SUPPLIED TEXT ::

If I were God, I would stop there, because I am a scientist and not an engineer. If I was an engineer, I wouldn't want things to change from my initial set up. So is your God a scientist or an engineer?
He's more than just that. Based upon what I observe every day in my life and work, he appears to me to be scientist, engineer, and artist.
The bible wasn't written when these people were "alive." From everything we can tell, people living before the spread of agriculture probably did live longer because their particular nutrient requirements were better suited to hunting and foraging.
Even good diet and exercise can't save you from amassing genetic defects though. Look at Mr. Armstrong. Less than 50 years ago he would have been a dead man.
We have all the genetic evidence in the world to suggest that unless something is seriously off the decrease in telomere length of any and all humans provides a reasonable maximum life span. I believe that this is significantly shorter than many of the people's ages in the old testament.
I agree. However, the very long lifespans started to decline dramatically after the flood, and very quickly stabilized on what we would consider a "normal" lifetime (a bit shorter, actually, because of the obvious medical concerns). Protective water canopy?
Actually you don't need an endless supply, you need a degredation reaction that is much slower than the polymerization reaction. You do need enough to get to the point that the system can make them itself -- acetate, ammonia, CO2, glycerol, water and phosphate.
Yes, but based upon my earlier statements, where are you going to find a nice little isolated place with a high concentration of the pre-biotic materials, all free from the ravages of environmental chemistry? Getting a system capable of generating all of these molecules themselves, even in conditions like you state, is not likely at all. (and that's an understatement)
There exist several syntheses to making nucleotides, pick one, it can occur in nature. Again, if we take the view that proteins are where life started, we get nowhere fast (and again, I am not saying however that this couldn't be the case).
All methods of making nucleotides occur in already-living objects. Of course, it's possible I missed something. If you have a mechanism where life (or the critical enzymes from life) isn't/aren't needed for this, I'd like to hear about it.
Actually that isn't true. In truly sterile conditions (which let me tell you, young earth was), biomolecules (excepting largely complex proteins which don't unfold reversibly) are perfectly stable at almost all temperatures an aqueous solution can have.
Acutally, most enzymes become denatured even when you go a little bit above 37C. And also, it's not just the sterility of the solution at question. I doubt you could say that the original "prebiotic" soup was made of distilled, deionized water with just the critical amino acids/nucleotides. (and your crystal, of course)
Most instability is due to irreversible unfolding of protein, and/or nucleases or proteases which now (due to the profundity of life) coat the planet.
See above, also many metal-containing proteins can have the metals titrated out of them via mass action. (Had a real pain of a protein I had to work with that had that problem).
No. There exist kinetic barriers to reactions in nature. A thermodynamic barrier is one in which the product is so high in energy compared to the starting materials that equilibrium lies far to the starting materials. Meaning the reaction would be nearly impossible unless the product was being consumed. Kinetic barriers are overcome by time. Thermodynamic barriers are overcome by chemistry.
I was referring to the activation energy as a thermodynamic barrier. These are overcome by either enzymes, or heat (which cells can't utilize too well).
Hardeehar, I appreciate our discourse. I'm glad your're actually reading my material, and responding to it in kind. I hope that we can continue this fairly civil discussion, and that *ahem* certain others can take a hint and do as well. Thanks.

REQUIRED ACTIONS ::
[1] Rewrite the paragraph in the forum thread that begins "Actually you don't need an endless supply" in shorter form, keeping its main facts.
[2] Pull out the passage of the forum thread from "The bible wasn't" to "a dead man.", copying it word for word.

GIVEN MATERIAL ::
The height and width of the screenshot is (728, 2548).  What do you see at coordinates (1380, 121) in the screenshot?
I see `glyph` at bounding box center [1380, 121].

ANSWERS BY ITEM NUMBER ::
[1] An endless supply isn't needed. What's needed is a degradation reaction much slower than polymerization, and enough material for the system to reach the point where it makes its own: acetate, ammonia, CO2, glycerol, water and phosphate.

[2]
The bible wasn't written when these people were "alive." From everything we can tell, people living before the spread of agriculture probably did live longer because their particular nutrient requirements were better suited to hunting and foraging.
Even good diet and exercise can't save you from amassing genetic defects though. Look at Mr. Armstrong. Less than 50 years ago he would have been a dead man.